Problem requirements - Each line with the word "computer" must appear in the answer, copied from the records.

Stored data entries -
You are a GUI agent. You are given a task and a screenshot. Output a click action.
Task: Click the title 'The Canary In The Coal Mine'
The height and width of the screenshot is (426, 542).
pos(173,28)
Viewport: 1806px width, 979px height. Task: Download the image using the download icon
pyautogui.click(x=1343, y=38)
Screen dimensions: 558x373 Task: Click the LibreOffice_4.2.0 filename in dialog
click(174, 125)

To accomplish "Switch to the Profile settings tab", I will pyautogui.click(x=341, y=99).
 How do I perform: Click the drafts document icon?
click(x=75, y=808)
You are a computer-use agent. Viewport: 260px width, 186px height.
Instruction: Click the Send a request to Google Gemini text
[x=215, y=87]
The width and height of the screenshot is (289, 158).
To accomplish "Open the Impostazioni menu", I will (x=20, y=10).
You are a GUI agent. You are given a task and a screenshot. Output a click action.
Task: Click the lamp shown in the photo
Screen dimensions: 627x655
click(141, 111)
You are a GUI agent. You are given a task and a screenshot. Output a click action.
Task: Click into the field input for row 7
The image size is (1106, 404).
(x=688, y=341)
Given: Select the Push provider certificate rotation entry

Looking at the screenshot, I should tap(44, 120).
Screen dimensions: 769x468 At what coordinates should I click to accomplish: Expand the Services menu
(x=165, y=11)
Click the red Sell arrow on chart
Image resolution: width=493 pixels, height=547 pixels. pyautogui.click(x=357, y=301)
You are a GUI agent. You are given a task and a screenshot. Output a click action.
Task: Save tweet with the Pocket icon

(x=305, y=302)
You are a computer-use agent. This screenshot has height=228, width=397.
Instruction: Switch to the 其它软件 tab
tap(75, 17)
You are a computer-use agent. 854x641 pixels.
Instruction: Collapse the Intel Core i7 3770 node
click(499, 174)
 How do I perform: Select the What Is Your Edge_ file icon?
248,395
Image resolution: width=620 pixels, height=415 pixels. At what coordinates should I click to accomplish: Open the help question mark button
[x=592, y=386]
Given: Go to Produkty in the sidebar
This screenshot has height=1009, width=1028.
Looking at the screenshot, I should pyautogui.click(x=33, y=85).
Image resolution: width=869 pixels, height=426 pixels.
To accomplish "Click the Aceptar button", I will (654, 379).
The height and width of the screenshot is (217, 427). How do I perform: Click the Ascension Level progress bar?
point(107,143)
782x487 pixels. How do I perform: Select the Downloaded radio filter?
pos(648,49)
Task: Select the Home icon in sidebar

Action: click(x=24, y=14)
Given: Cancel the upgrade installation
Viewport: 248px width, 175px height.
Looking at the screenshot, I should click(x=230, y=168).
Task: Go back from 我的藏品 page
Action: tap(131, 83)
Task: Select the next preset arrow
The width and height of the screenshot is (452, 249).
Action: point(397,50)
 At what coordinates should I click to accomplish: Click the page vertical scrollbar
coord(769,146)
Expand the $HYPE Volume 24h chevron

Task output -
You are a computer-use agent. Viewport: 260px width, 186px height.
You are a computer-use agent. This screenshot has height=228, width=397.
You are a computer-use agent. 854x641 pixels.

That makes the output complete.